Steven Spielberg wants us back in the theater, says filmmakers were thrown "under the bus" by streamers
The Fabelmans director Steven Spielberg urges the industry to keep fighting for theatrical releases so audiences can keep getting the experience they deserve
Take it from Steven Spielberg himself: there’s nothing that can replace the theatrical experience. In a new conversation with The New York Times’ chief film critic A.O. Scott, Spielberg takes on the elephant in the industry: the way the moviegoing experience is fundamentally changing thanks to streaming and Hollywood’s franchise frenzy.
“The pandemic created an opportunity for streaming platforms to raise their subscriptions to record-breaking levels and also throw some of my best filmmaker friends under the bus as their movies were unceremoniously not given theatrical releases,” Spielberg explains. “They were paid off and the films were suddenly relegated to, in this case, HBO Max. The case I’m talking about. And then everything started to change.”

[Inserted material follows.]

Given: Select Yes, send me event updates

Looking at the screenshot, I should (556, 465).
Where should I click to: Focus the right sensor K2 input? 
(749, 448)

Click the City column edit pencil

Spielberg’s latest film The Fablemans is an autobiographical coming-of-age story, which warmly chronicles Spielberg stand-in Sammy Fableman’s love affair with cinema. His passion for filmmaking blossoms against the backdrop of his Jewish-American family’s suburban life post-World War II; Michelle Williams and Paul Dano star as his parents, Mitzi and Burt Fableman.
The shift from the world in which Spielberg grew up to today’s industry is enormous, especially post-pandemic. But Spielberg remains hopeful that movies “are going to come back.”

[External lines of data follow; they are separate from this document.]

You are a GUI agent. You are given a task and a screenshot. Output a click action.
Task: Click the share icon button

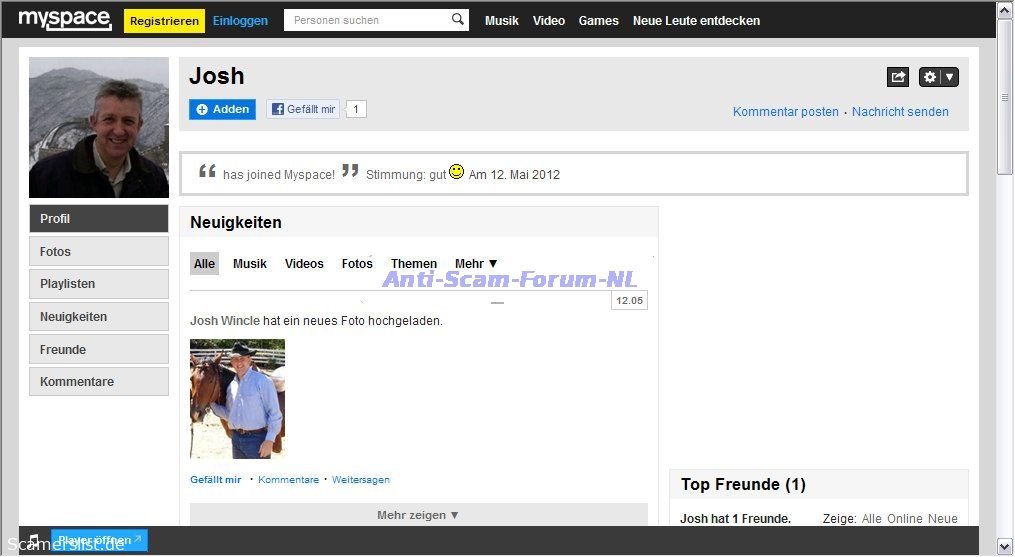pos(898,77)
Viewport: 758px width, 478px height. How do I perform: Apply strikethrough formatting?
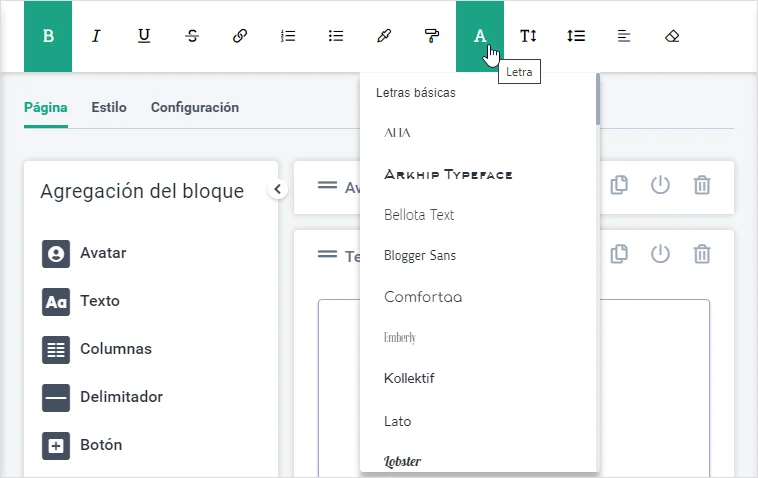192,36
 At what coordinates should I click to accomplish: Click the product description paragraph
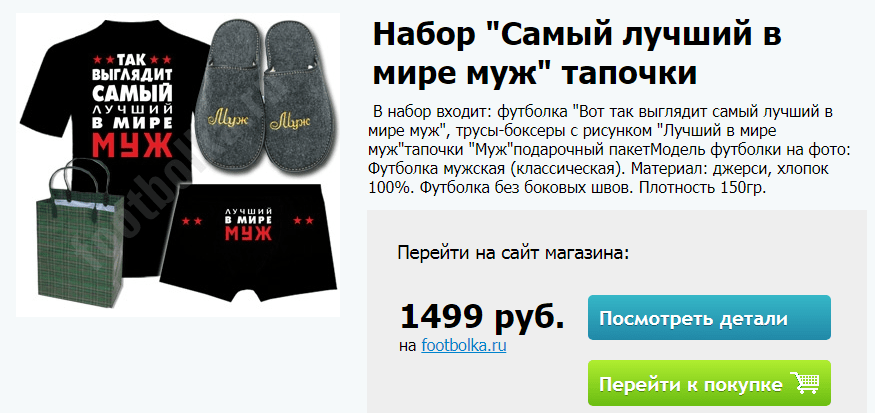(600, 150)
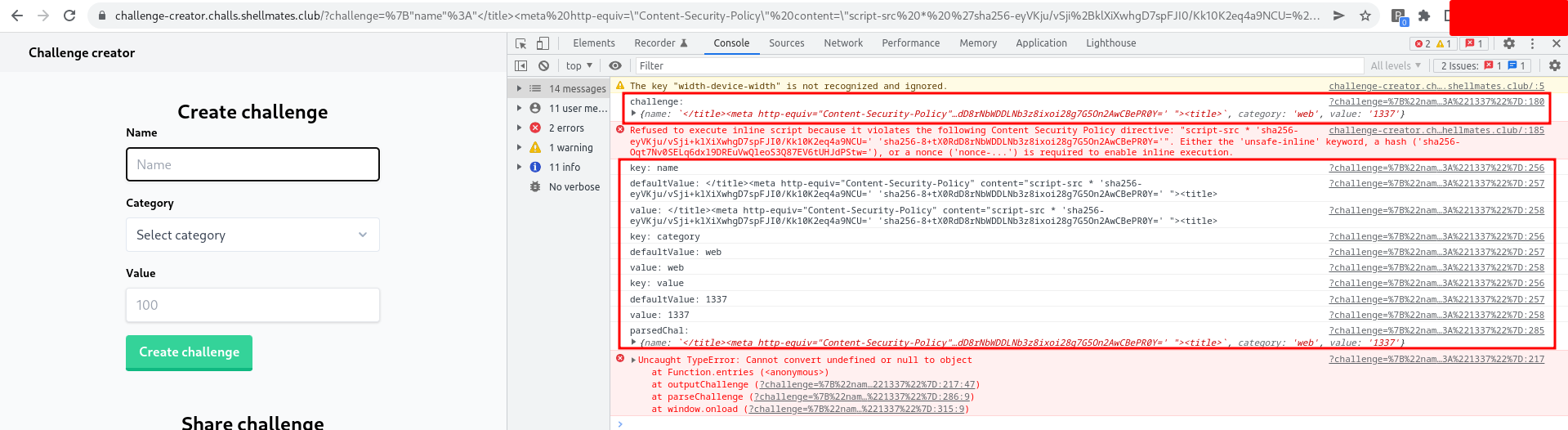1568x430 pixels.
Task: Switch to the Network tab
Action: tap(843, 43)
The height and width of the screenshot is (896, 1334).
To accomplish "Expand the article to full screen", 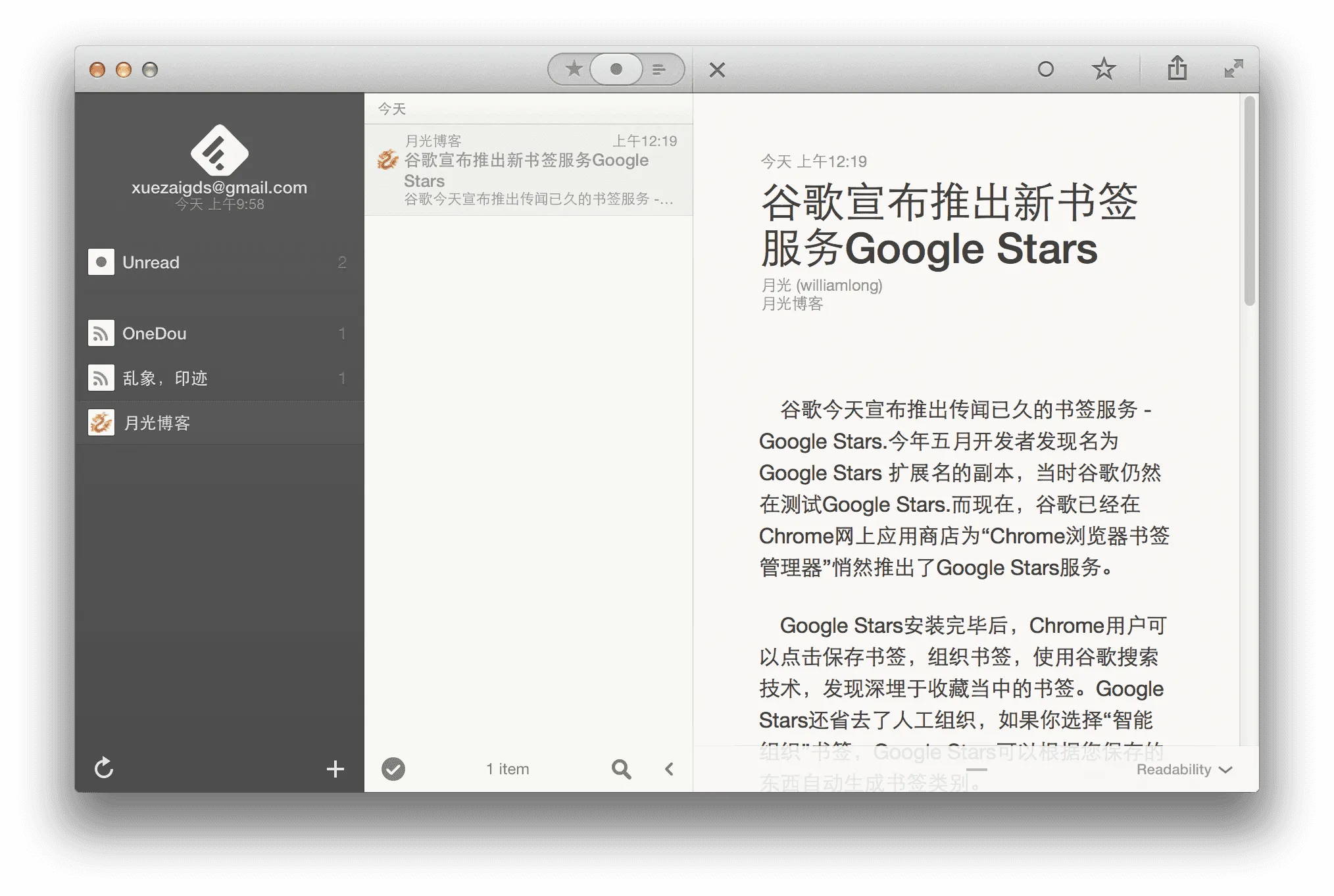I will tap(1235, 68).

“Certainly, there’s no question that the big sequels and movies from Marvel and DC and Pixar and some of the animated movies and horror films still have a place in society,” Spielberg says. “And hopefully comedies come back, because you can’t laugh as hard at home as you can in an audience.”
Spielberg says this fact really resonated with him during the Toronto International Film Festival screening of The Fablemans, which he says his wife urged him to attend.
“I was terrified, but the movie plays to a big audience of 2,000 people, and in the funny parts, it played like a big comedy,” Spielberg recalls.
In Spielberg’s mind, directors in his position must “demand” that streaming services give their films a fair shot at a wide release—not just a four-theater awards circuit.
“When you’re first starting out, and a streaming service gives you a chance to direct your first movie, of course the streaming service is going to call the shot, but I don’t know anybody that wouldn’t like their movies to be shown on a big screen,” Spielberg says. “I don’t know anyone that would say, no, I’d rather it be shown on an iPad or in a living room.”